= Brian Davis (sportscaster) =

Basketball television announcer

Brian Davis is an American former television play-by-play announcer, most recently of the Oklahoma City Thunder, an NBA franchise based in Oklahoma City, Oklahoma.

==Sportscasting biography==
In 2004, he was host of Seattle SuperSonics telecasts, called occasional Sonics games, and also worked for NBA Radio as a sideline reporter and studio host. Davis also was a member of the Chicago Bulls broadcasts as a television studio host and has called play-by-play for college football and basketball for the Big Ten Conference, Pacific-10 Conference, Conference USA, and the Mid-American Conference.
On the professional side other than NBA basketball, Davis was the radio voice of the Seattle Seahawks, college football for CBS Radio/Westwood One, the Chicago Blackhawks, Chicago Fire S.C., and preseason games for the Arizona Cardinals. He was a sports anchor for CBS Radio and all Chicago-news affiliates.
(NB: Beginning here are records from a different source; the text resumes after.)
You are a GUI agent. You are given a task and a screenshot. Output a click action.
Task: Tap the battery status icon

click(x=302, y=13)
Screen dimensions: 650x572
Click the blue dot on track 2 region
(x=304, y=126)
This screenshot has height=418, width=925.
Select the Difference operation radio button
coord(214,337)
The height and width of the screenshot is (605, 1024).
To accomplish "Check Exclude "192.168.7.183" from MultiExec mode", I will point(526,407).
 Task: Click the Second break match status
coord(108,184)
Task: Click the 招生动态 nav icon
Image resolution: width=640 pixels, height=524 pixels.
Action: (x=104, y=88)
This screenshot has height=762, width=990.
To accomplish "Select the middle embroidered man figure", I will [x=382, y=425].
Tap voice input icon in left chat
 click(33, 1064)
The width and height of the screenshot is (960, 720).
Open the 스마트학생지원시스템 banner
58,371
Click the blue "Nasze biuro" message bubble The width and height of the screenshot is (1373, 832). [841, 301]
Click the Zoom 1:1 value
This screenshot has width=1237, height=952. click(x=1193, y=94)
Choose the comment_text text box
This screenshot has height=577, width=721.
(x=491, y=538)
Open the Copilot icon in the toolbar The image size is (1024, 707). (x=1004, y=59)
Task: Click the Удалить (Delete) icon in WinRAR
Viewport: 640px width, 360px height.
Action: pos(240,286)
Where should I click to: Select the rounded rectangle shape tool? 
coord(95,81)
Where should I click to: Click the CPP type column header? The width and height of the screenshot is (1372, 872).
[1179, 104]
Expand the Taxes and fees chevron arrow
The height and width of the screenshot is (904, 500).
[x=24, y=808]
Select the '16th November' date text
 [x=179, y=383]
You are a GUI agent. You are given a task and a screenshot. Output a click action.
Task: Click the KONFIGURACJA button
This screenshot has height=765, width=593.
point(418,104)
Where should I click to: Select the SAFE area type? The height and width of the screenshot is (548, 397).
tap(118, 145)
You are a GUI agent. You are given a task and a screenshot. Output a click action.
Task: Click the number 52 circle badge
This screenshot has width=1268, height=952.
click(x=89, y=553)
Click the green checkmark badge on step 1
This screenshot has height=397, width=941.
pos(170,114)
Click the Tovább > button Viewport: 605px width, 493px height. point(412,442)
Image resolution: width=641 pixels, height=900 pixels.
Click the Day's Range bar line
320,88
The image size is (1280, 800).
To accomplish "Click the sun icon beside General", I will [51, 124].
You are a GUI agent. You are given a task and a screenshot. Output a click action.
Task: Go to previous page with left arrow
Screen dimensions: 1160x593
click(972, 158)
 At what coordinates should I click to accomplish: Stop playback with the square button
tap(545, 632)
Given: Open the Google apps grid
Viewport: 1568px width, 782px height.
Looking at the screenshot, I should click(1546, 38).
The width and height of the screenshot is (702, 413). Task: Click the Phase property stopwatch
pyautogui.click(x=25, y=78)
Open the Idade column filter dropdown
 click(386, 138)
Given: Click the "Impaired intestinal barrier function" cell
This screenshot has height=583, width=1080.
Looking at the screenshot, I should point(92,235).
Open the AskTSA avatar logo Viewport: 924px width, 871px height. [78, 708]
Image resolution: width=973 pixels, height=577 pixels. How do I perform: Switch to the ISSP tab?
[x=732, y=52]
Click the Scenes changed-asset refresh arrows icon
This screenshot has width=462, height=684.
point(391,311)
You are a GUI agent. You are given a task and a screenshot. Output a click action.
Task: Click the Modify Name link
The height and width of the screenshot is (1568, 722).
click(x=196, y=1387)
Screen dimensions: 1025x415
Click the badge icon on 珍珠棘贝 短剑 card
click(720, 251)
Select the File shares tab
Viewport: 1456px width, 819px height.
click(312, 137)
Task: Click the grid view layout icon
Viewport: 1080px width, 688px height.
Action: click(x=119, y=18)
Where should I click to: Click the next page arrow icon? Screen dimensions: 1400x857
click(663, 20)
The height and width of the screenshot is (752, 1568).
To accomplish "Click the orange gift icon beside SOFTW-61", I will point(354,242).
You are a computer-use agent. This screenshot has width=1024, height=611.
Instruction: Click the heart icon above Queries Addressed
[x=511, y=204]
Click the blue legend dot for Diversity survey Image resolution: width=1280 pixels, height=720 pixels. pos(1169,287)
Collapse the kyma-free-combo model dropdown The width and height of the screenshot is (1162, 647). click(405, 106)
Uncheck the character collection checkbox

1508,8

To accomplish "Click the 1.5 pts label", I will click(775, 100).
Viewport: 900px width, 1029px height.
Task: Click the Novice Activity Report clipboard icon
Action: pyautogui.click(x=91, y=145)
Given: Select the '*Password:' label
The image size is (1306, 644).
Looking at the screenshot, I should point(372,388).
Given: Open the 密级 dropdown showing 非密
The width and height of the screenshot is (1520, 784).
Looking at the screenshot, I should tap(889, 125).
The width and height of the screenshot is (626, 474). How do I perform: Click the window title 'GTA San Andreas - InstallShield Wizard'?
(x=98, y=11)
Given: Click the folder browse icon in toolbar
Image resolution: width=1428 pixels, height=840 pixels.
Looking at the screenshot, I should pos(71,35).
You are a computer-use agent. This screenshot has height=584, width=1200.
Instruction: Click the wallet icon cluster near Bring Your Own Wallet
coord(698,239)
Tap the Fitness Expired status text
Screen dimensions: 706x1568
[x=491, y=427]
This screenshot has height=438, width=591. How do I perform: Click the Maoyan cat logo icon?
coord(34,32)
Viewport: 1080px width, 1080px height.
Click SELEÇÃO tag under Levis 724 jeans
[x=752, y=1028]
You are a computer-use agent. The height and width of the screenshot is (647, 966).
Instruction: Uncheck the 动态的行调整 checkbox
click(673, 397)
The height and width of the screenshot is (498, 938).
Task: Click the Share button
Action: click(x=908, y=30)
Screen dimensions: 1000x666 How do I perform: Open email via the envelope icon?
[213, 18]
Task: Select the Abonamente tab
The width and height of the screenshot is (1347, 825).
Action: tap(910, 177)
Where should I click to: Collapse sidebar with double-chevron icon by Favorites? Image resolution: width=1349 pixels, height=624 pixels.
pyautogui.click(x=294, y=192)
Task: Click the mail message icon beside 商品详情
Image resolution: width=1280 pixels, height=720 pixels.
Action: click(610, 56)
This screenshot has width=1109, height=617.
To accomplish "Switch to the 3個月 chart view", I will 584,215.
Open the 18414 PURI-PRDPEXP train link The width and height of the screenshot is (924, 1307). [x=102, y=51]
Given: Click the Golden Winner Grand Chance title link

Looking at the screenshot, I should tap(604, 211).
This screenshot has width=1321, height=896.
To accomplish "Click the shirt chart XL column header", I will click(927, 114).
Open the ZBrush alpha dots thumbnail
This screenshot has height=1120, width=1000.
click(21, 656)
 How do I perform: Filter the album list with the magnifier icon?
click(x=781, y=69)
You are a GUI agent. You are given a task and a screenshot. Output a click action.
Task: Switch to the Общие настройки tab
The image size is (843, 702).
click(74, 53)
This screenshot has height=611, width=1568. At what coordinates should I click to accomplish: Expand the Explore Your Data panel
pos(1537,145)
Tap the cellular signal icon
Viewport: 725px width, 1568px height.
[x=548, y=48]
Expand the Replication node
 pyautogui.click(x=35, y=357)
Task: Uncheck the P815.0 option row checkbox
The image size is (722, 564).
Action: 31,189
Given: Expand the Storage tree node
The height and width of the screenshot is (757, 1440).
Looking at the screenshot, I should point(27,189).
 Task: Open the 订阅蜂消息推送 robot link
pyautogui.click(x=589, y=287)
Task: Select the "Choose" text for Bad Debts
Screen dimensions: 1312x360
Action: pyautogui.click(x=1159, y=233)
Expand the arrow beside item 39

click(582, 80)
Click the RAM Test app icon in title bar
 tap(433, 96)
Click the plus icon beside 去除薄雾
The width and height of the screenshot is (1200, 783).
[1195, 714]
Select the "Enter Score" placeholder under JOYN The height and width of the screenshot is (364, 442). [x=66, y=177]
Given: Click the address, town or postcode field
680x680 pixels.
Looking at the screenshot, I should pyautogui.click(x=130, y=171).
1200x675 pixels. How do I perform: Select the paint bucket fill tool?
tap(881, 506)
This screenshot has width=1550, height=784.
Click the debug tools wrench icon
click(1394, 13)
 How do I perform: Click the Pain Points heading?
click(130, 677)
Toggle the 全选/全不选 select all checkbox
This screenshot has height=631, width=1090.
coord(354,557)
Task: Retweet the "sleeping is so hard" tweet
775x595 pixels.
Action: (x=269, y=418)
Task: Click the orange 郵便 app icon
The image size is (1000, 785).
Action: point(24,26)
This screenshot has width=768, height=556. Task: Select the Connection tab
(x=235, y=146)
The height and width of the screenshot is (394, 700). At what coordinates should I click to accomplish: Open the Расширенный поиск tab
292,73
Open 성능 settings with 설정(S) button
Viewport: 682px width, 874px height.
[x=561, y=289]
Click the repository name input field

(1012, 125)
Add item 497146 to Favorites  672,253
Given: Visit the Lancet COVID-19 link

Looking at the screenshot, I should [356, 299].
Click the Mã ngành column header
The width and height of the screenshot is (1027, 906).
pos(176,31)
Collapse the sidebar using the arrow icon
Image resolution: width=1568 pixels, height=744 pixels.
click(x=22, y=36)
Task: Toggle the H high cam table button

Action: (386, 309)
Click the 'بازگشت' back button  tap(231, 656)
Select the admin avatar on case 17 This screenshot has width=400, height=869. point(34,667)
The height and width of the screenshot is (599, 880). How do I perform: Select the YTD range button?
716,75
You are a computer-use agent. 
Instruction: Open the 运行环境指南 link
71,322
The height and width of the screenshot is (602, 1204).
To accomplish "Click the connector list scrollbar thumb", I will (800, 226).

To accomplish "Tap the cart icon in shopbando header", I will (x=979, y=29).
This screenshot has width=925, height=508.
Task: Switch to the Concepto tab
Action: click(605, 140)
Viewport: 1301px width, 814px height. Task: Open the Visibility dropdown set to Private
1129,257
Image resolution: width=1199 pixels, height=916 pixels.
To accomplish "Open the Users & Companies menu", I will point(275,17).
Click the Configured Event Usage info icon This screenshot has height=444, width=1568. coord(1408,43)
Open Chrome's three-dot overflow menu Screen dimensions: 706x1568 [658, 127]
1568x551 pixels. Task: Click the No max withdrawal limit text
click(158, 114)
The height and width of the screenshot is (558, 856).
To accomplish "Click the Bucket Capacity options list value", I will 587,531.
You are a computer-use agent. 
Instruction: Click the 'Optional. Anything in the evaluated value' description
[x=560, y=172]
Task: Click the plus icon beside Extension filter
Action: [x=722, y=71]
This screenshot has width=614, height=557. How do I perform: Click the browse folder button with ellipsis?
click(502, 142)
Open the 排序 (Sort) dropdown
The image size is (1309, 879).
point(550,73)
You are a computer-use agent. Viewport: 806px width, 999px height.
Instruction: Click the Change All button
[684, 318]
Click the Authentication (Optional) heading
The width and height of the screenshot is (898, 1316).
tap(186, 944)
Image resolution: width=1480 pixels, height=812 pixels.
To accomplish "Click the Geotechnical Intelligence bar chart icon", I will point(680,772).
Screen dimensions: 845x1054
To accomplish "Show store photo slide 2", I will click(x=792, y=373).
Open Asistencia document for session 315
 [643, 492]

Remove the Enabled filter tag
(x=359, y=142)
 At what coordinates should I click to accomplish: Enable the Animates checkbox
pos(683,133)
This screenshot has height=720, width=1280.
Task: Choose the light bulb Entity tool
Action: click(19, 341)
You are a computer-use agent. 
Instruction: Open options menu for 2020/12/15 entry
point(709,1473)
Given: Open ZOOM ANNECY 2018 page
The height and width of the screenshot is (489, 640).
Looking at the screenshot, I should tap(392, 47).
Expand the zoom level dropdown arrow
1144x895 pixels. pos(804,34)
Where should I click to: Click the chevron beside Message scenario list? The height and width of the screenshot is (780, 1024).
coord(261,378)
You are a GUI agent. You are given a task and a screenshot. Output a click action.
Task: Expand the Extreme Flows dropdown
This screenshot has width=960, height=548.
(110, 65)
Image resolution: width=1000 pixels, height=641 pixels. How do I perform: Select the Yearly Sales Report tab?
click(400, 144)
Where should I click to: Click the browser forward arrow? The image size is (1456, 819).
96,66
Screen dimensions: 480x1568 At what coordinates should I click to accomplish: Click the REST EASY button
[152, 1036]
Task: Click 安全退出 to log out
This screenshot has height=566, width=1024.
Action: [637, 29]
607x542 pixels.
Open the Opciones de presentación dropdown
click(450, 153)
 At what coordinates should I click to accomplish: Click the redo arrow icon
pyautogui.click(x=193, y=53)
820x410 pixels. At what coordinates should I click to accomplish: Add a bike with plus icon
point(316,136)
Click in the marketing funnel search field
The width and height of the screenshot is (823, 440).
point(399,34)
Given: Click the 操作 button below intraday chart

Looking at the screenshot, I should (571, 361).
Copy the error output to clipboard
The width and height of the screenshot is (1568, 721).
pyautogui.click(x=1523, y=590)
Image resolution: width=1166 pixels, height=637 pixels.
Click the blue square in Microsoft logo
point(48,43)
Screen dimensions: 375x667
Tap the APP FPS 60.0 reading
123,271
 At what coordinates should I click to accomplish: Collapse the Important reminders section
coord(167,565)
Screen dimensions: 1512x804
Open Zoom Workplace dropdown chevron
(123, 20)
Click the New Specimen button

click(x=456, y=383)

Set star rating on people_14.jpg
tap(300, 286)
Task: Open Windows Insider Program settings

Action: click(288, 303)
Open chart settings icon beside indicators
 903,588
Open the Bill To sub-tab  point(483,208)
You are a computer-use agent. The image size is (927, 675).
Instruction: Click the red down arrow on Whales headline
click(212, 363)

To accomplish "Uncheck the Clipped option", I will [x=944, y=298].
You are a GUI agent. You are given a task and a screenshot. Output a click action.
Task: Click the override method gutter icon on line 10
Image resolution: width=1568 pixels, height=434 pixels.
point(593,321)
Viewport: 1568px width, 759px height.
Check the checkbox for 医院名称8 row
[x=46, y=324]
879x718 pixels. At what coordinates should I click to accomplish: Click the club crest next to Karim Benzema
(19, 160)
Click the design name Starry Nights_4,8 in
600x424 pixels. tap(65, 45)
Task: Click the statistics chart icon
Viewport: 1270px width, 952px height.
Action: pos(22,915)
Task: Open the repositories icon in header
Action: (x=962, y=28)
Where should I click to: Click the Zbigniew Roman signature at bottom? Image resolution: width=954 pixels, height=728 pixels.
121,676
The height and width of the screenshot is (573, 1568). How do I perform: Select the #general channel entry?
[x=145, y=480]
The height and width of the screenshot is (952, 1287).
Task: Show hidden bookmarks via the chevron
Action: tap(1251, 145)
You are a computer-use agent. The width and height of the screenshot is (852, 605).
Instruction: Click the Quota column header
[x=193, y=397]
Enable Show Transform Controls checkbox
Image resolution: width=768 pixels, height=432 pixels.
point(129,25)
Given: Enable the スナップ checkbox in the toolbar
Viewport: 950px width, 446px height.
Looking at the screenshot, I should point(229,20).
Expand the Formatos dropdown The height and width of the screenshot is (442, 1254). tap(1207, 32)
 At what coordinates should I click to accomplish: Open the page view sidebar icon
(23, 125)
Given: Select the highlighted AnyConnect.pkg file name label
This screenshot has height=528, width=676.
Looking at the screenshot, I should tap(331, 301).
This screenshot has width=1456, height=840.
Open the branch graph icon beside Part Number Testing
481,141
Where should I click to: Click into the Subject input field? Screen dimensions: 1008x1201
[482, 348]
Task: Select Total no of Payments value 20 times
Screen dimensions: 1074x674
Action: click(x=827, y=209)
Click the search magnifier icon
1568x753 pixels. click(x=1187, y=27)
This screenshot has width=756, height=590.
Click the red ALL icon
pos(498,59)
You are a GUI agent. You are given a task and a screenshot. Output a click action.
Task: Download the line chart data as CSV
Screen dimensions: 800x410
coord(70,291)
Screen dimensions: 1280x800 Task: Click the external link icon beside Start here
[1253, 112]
Davis has covered the Olympics, Stanley Cup Finals, the NBA Finals, DePaul Blue Demons men's basketball, and hosted radio broadcasts for the Chicago Blackhawks and Bears.

==Personal==
Davis graduated from Northwestern University with a degree in journalism. He resides in Oklahoma City with his spouse, Judy. Brian has won numerous awards in his career.

==Controversies==
During a basketball game on April 11, 2018, Davis described Thunder point guard Russell Westbrook as playing "out of his cotton-picking mind" after an assist against the Memphis Grizzlies. Due to offensive racial connotations of this phrase, Davis apologized for the remark. The Thunder announced that Davis would be suspended for game one of the Thunder's first-round Western Conference playoff series against the Utah Jazz. After the season the Thunder declined to renew the contract of the only television play-by-play announcer the team has had since it relocated in 2008. A team statement did not give a reason for the decision.